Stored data
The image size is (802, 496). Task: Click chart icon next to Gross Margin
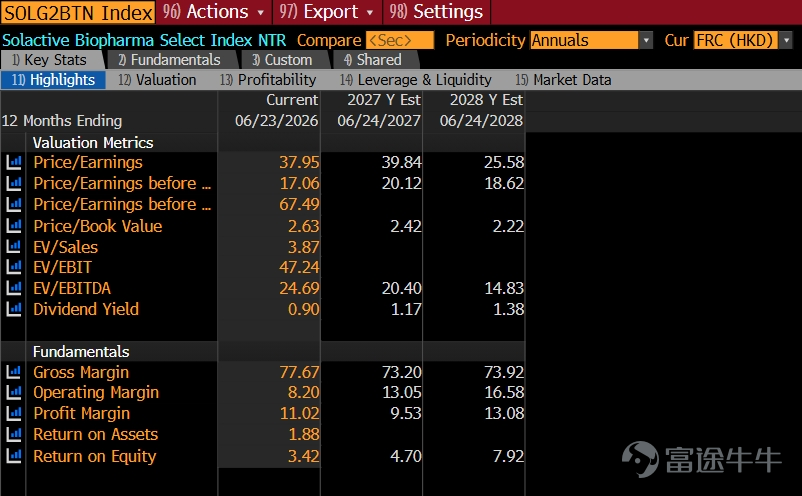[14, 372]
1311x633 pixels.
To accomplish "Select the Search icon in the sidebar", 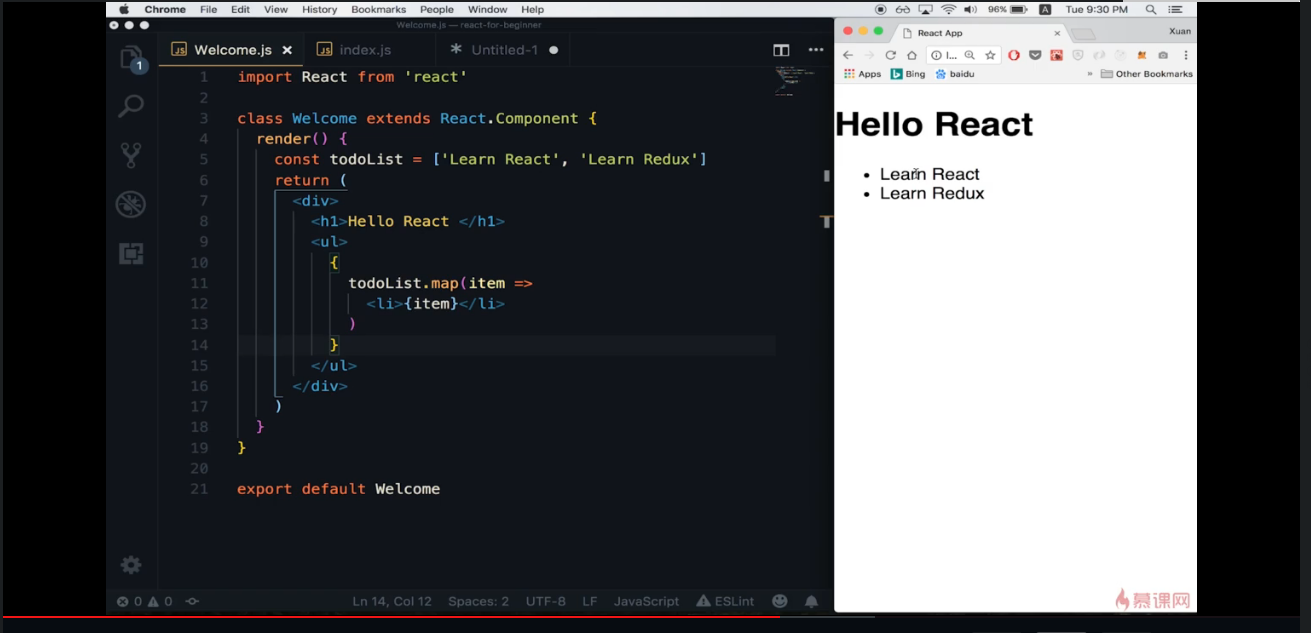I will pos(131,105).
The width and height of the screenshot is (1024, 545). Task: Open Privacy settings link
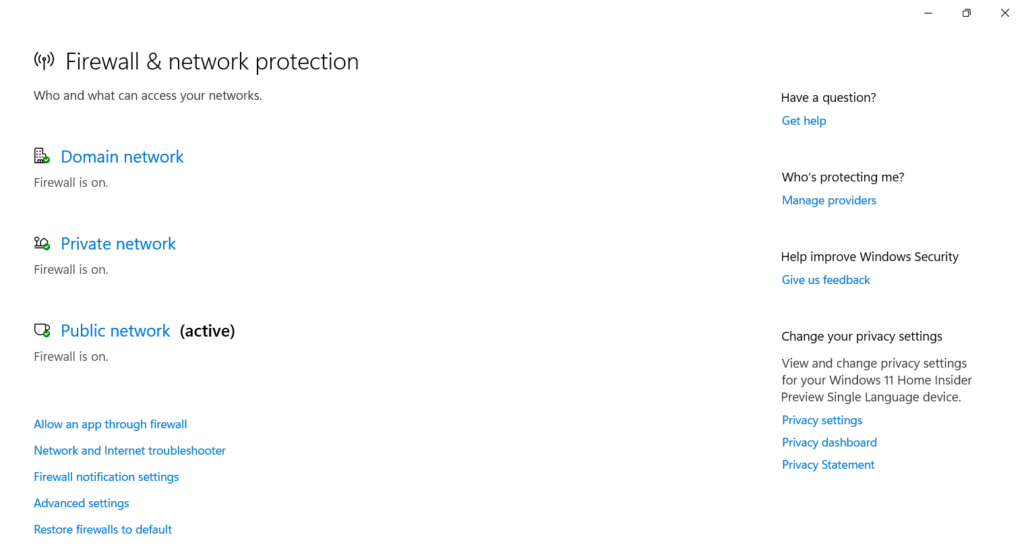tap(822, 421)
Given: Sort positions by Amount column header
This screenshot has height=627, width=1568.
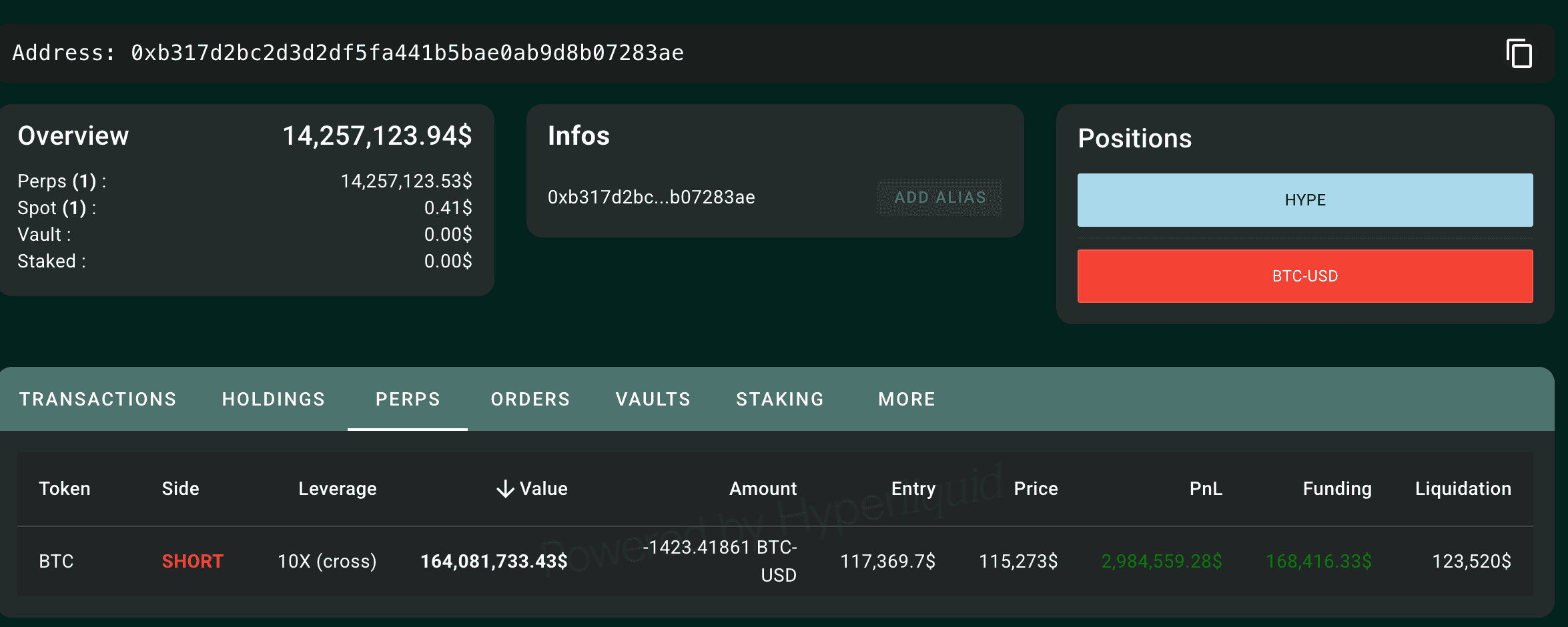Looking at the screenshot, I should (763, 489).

- **Problem to work on**: What you set down should be exactly the lines from the line containing "The width and" to the last line of the entries above, both included, with no pictures.

- **Exercise output**:
The width and height of the screenshot is (1024, 545). Task: Open Privacy settings link
tap(822, 421)
Given: Sort positions by Amount column header
This screenshot has height=627, width=1568.
Looking at the screenshot, I should (763, 489).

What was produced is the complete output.